Pronto soccorso intasato, pazienti assiepati nei corridoi e costretti a stare sulle barelle. Immagini come questa sono molto comuni nei nostri notiziari e nella nostra quotidianità e documentano periodicamente l’annoso problema della carenza di posti letto negli ospedali.
Non si tratta di un problema esclusivamente italiano. Dal Regno Unito arriva una singolare proposta per fronteggiare la situazione.
L’Airbnb degli ospedali
L’Nhs (National Health Service), ovvero il Servizio Sanitario Inglese, ha lanciato un particolare esperimento per far fronte alla penuria di posti letto.
Il progetto pilota è stato lanciato presso l’ospedale della Southend University nell’Essex e prevede la possibilità per i pazienti in via di guarigione di essere ospitati presso alloggi di privati cittadini. In pratica, coloro che dispongono di stanze libere nei pressi dell’ospedale potranno accogliere degenti in buone condizioni. La fase iniziale prevede il coinvolgimento di 5-10 cittadini dell’Essex per ospitare circa 30 pazienti.

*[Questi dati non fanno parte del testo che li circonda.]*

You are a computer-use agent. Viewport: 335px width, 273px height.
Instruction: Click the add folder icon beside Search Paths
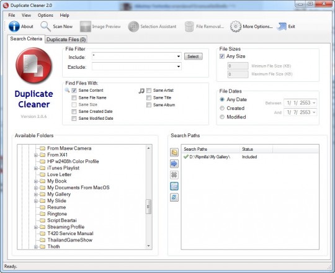(174, 153)
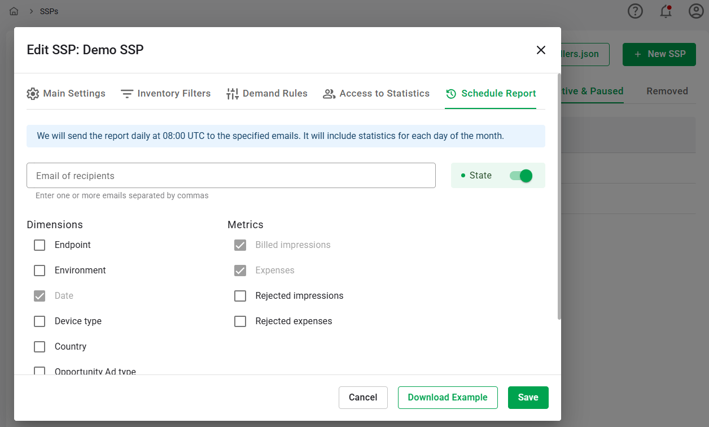Viewport: 709px width, 427px height.
Task: Click the dialog's vertical scrollbar
Action: [559, 198]
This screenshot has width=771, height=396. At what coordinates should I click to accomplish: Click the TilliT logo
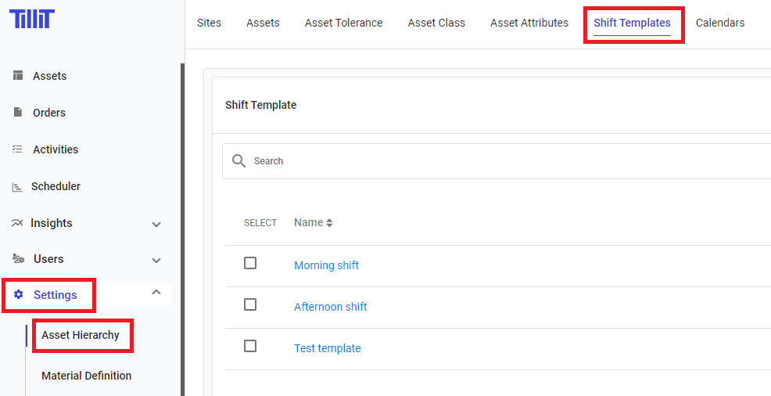coord(32,20)
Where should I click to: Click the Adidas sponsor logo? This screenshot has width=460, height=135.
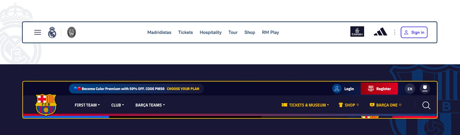380,32
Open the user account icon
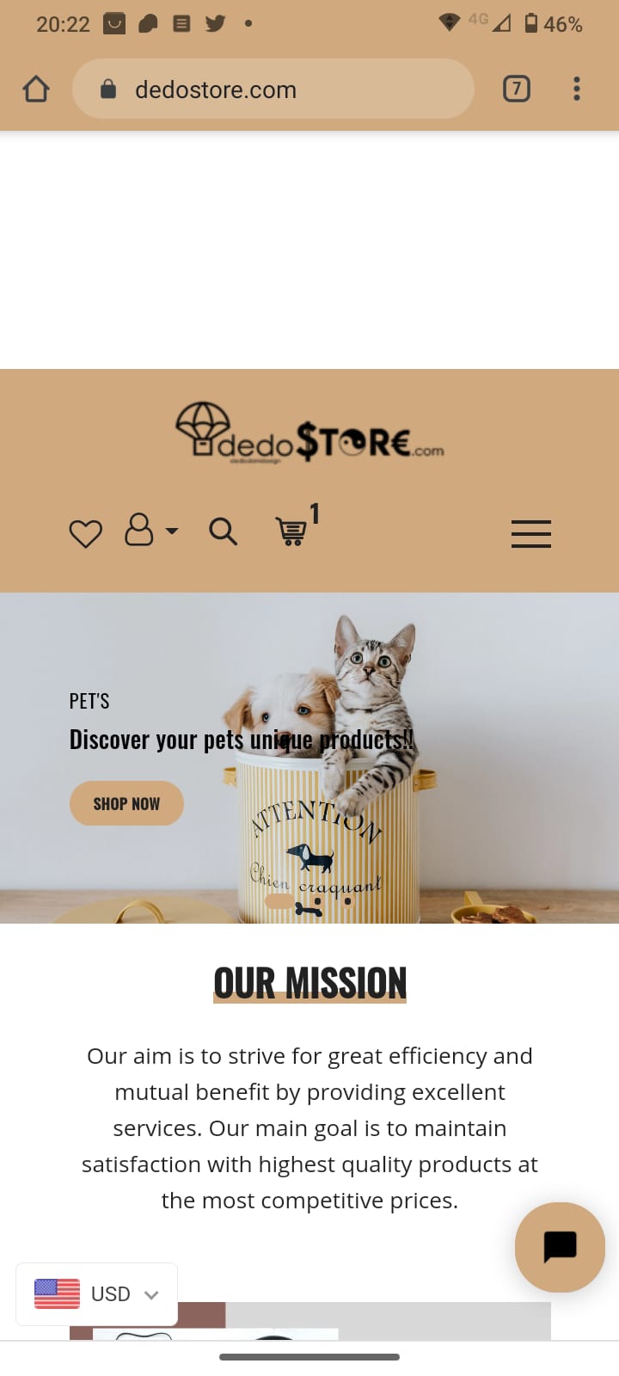619x1376 pixels. point(139,530)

Come nella nota piattaforma online Airbnb, si affitta il proprio appartamento anche se in questo caso non si tratta di turisti.

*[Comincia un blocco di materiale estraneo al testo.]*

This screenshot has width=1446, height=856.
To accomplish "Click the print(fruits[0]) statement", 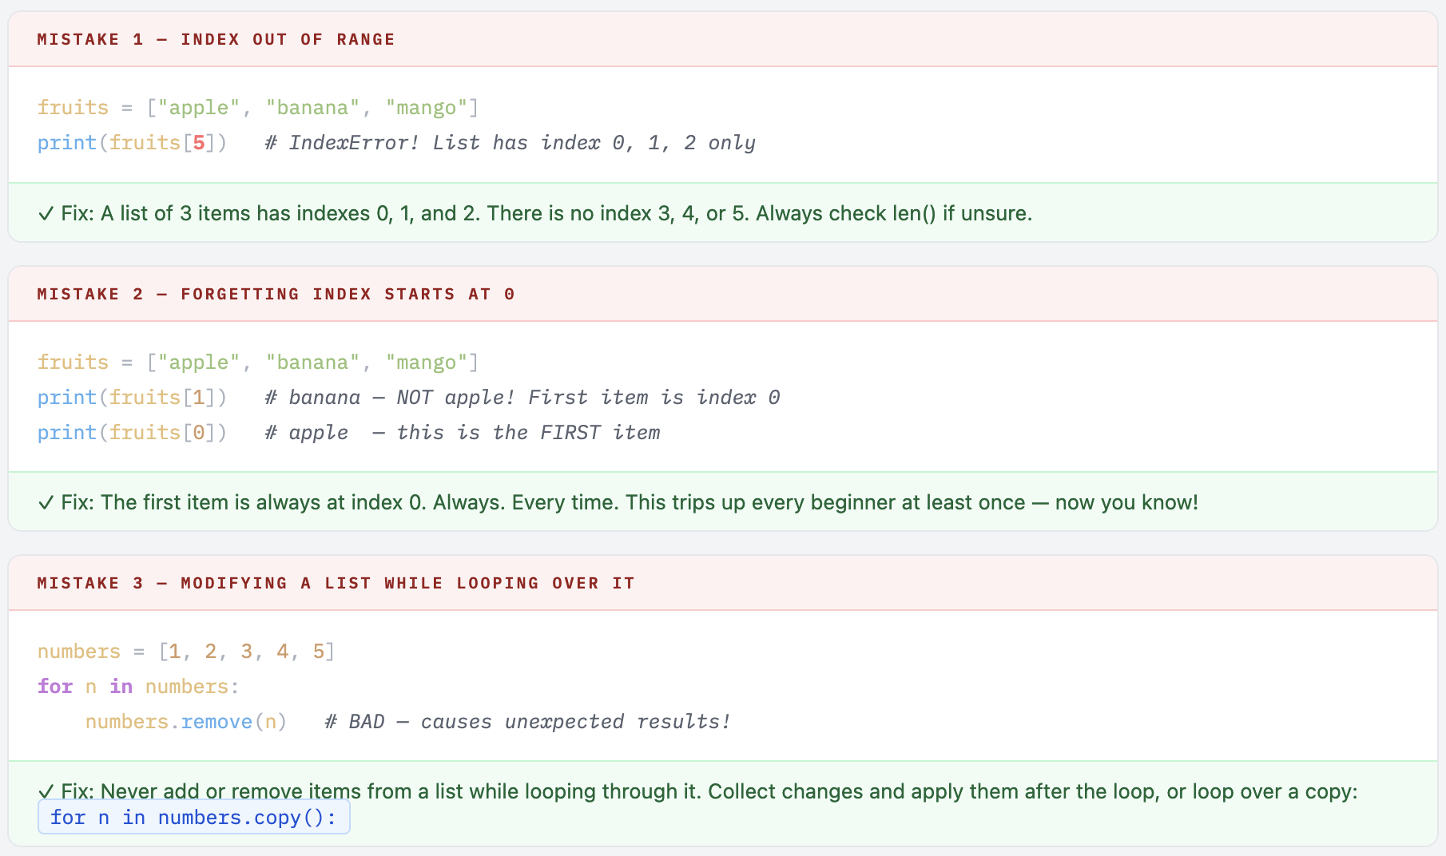I will [x=132, y=433].
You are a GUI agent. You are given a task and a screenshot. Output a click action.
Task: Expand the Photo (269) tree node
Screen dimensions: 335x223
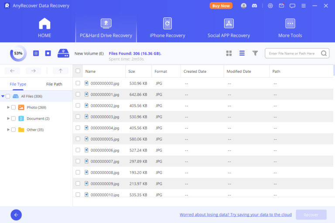pos(8,107)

Infatti, proprio come nel caso degli albergatori non sono richieste competenze mediche, è sufficiente garantire tre pasti al giorno (scalabili al microonde) e l’accesso ai servizi igenici. Inoltre è necessario superare i controlli igenico-sanitari.
Il compenso massimo previsto per gli ospitanti è di 50 sterline a notte e di avrà a disposizione una linea telefonica per le emergenze.
Abbreviare la permanenza in ospedale: più dubbi che certezze
Questo esperimento ha sollevato molti dubbi tra il personale medico. Si teme che si possa scatenare una “caccia al paziente” più per motivi di lucro che di solidarietà.
Potrà la versione sanitaria dell’Airbnb garantire gli standard di cura richiesti? Gli interrogativi sono molti: dalla qualità dell’assistenza alla garanzia di pasti salutari.
Al di là del suo futuro e della sua effettiva fattibilità, questo esperimento lancia un triste segnale di resa. Così facendo, infatti, il sistema sanitario inglese rinuncia a rendere più capienti e confortevoli i propri ospedali, delegando il problema dei posti letto ai privati.
Insomma, la privatizzazione avanza, il senso di solidarietà arretra.